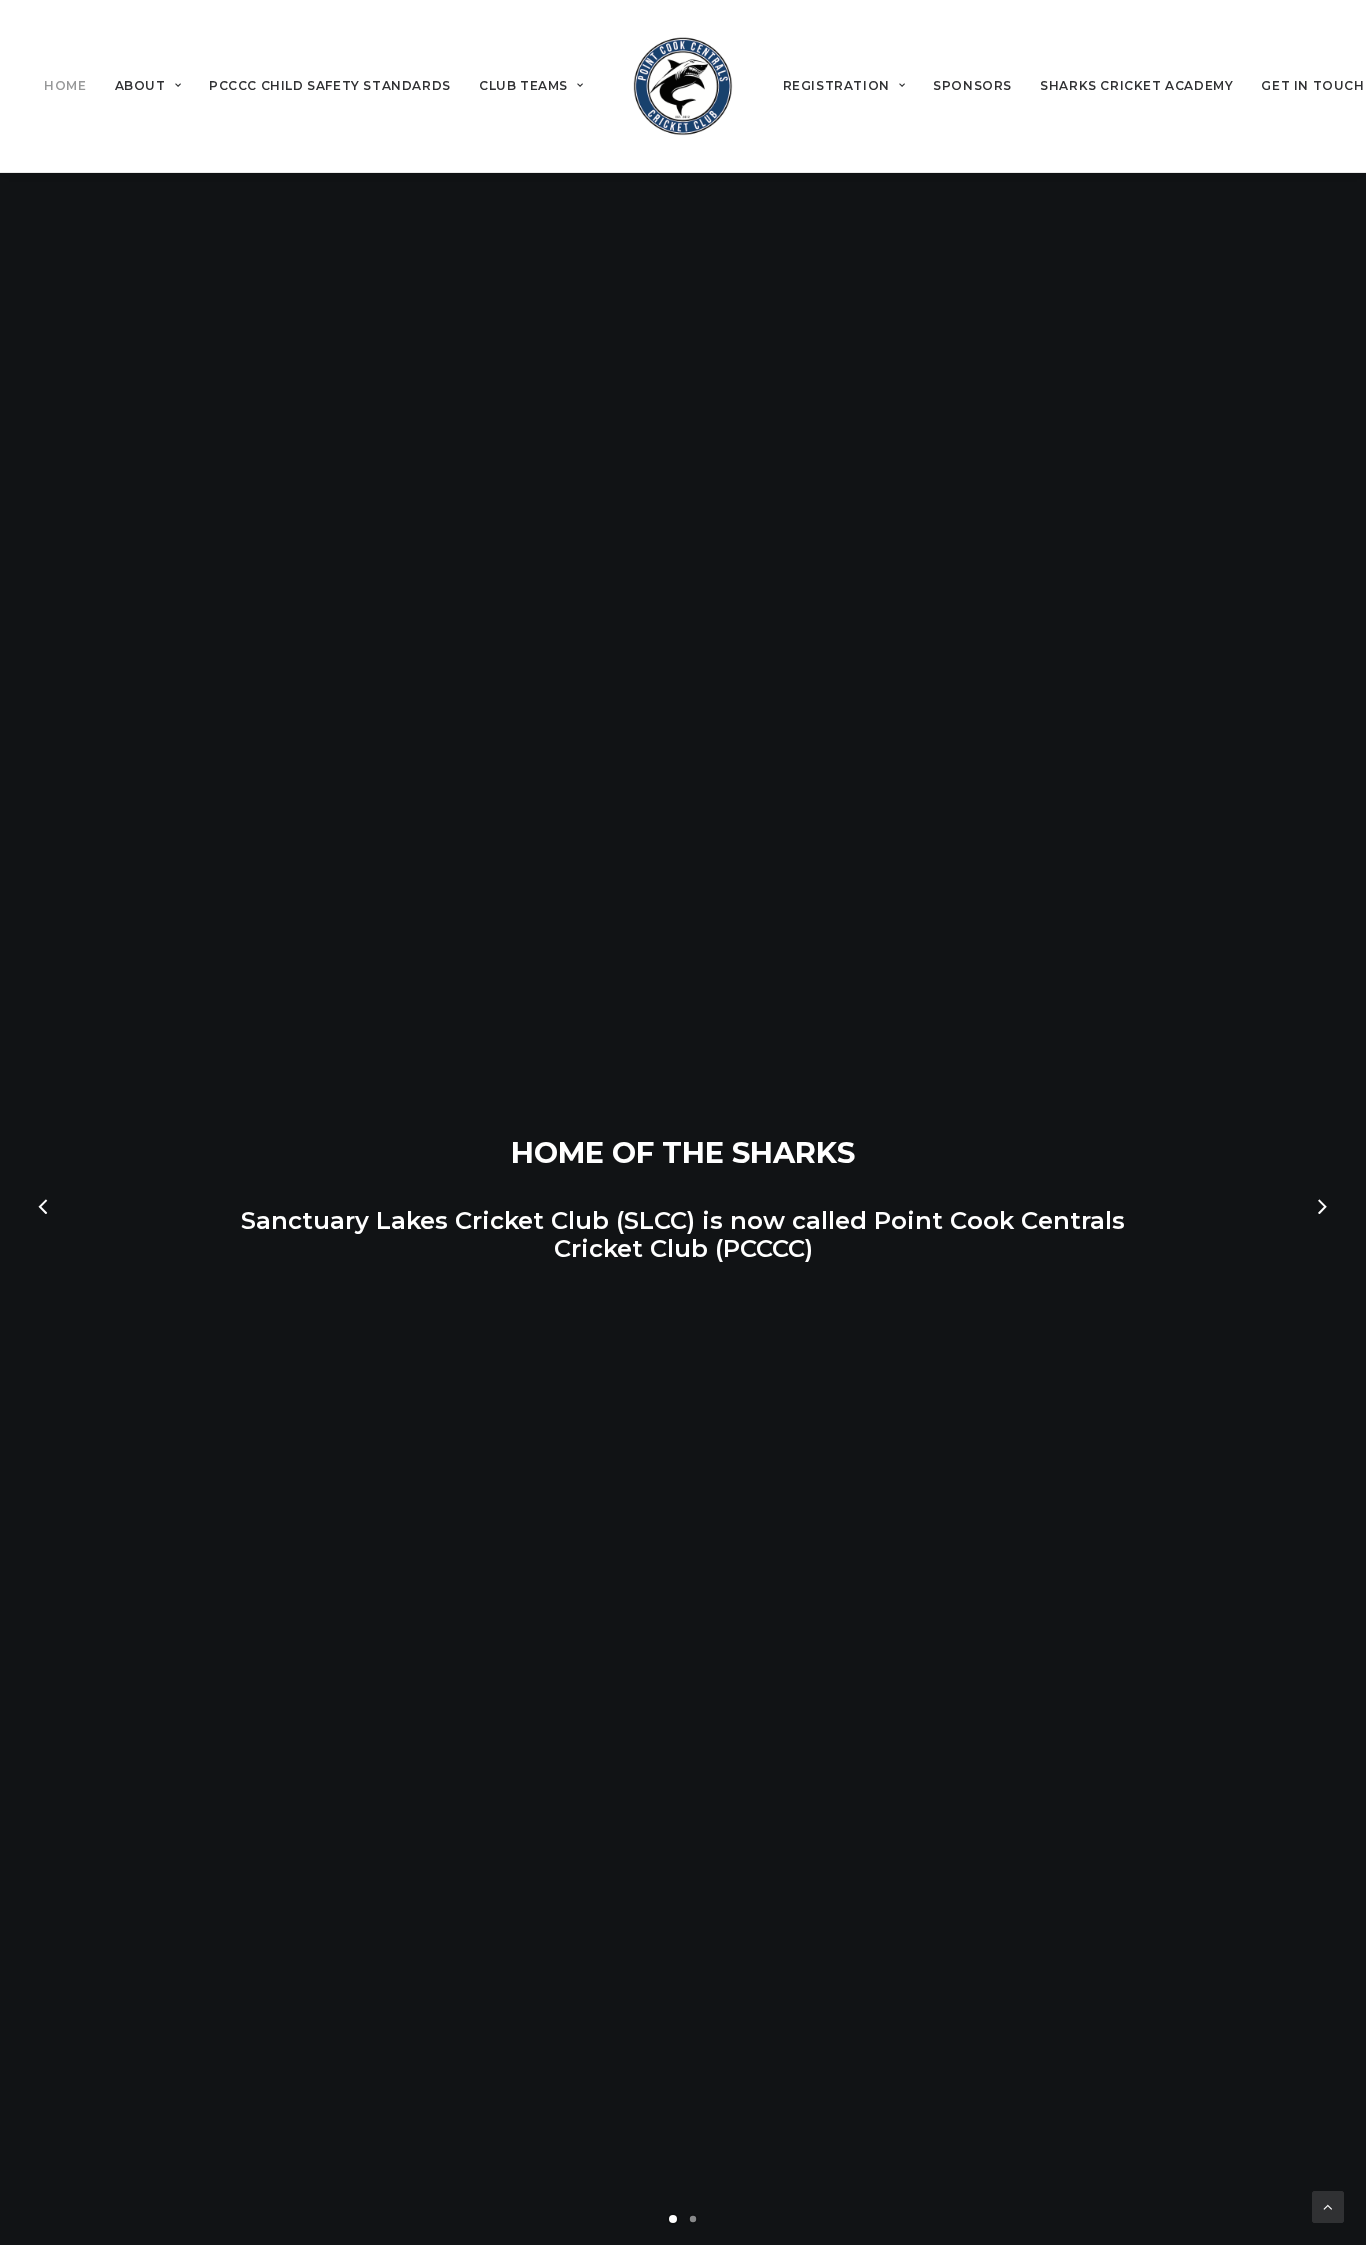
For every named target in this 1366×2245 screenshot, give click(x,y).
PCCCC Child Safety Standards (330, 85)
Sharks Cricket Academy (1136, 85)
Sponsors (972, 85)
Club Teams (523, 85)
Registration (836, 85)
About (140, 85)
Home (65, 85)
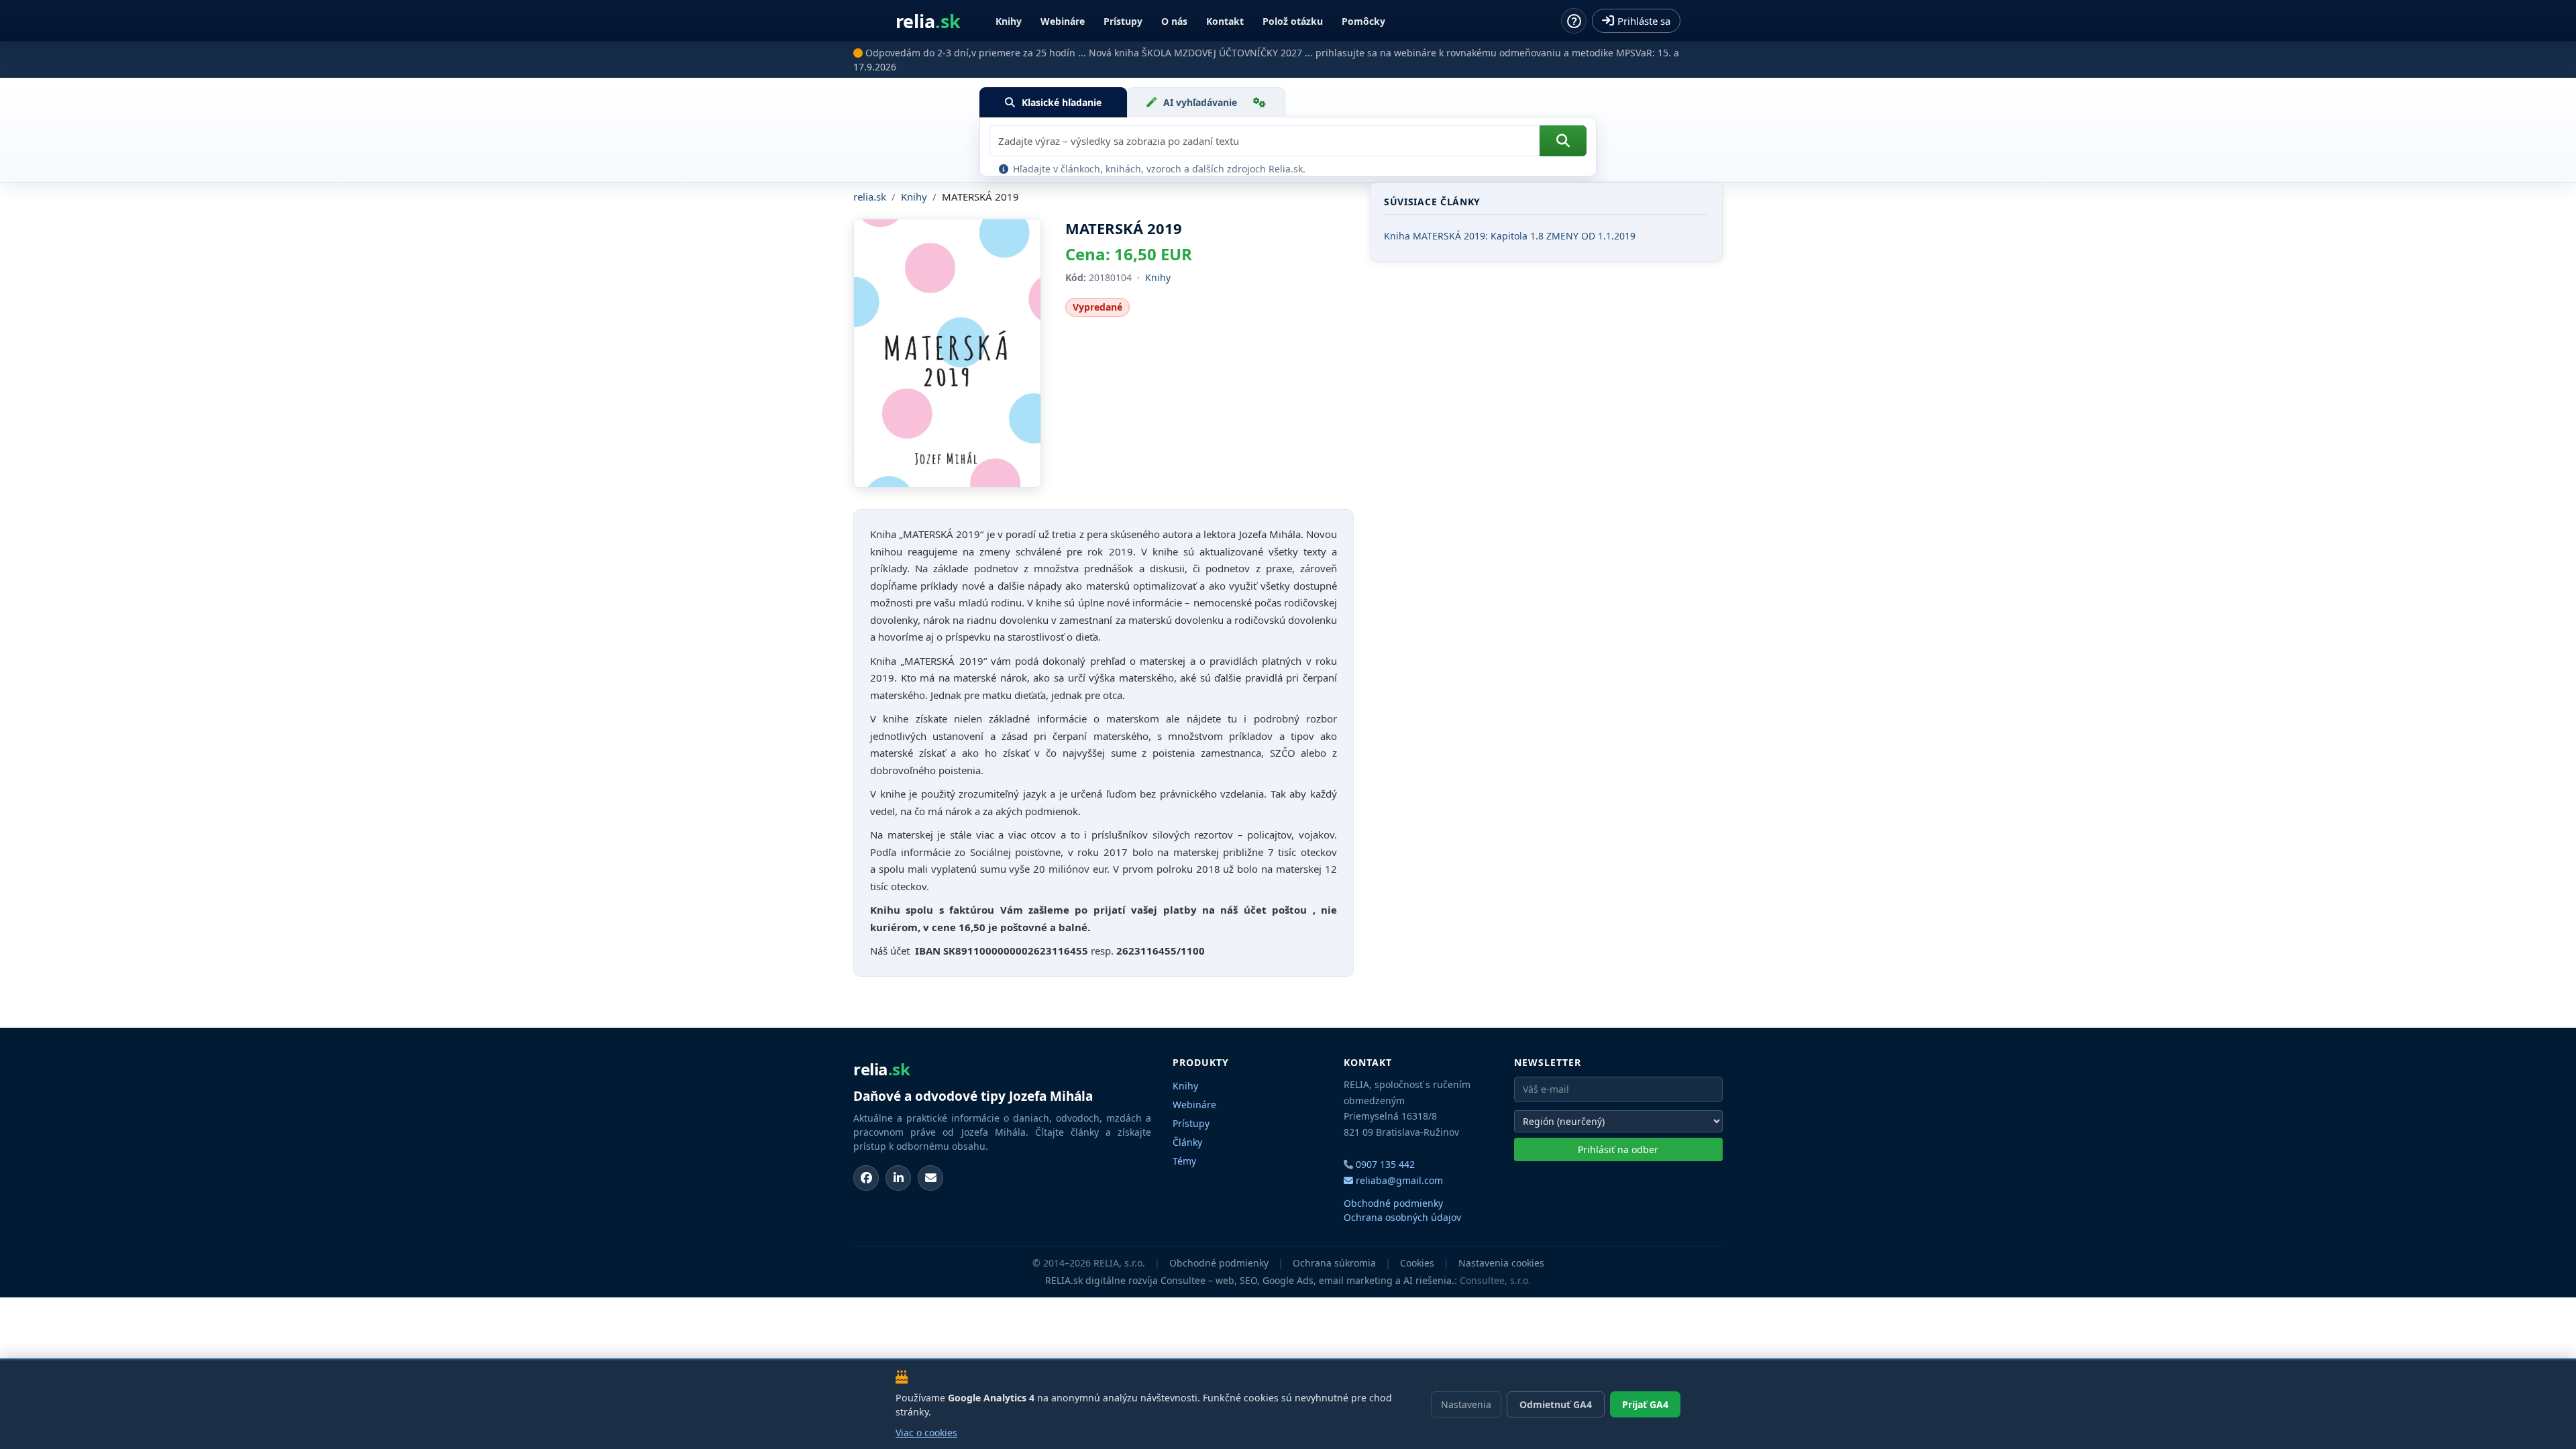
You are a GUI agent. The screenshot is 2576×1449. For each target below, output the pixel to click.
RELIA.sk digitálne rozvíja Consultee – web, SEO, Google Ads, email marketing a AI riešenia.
########
I would like you to set down the lines above, from the one containing "Sharks Cricket Academy (1136, 85)" to the final line, exactly as written and without pictures.

Sharks Cricket Academy (1136, 85)
Sponsors (972, 85)
Club Teams (523, 85)
Registration (836, 85)
About (140, 85)
Home (65, 85)
You are a GUI agent. The screenshot is 2576×1449. For each target below, output the pixel to click.
RELIA.sk digitálne rozvíja Consultee – web, SEO, Google Ads, email marketing a AI riešenia.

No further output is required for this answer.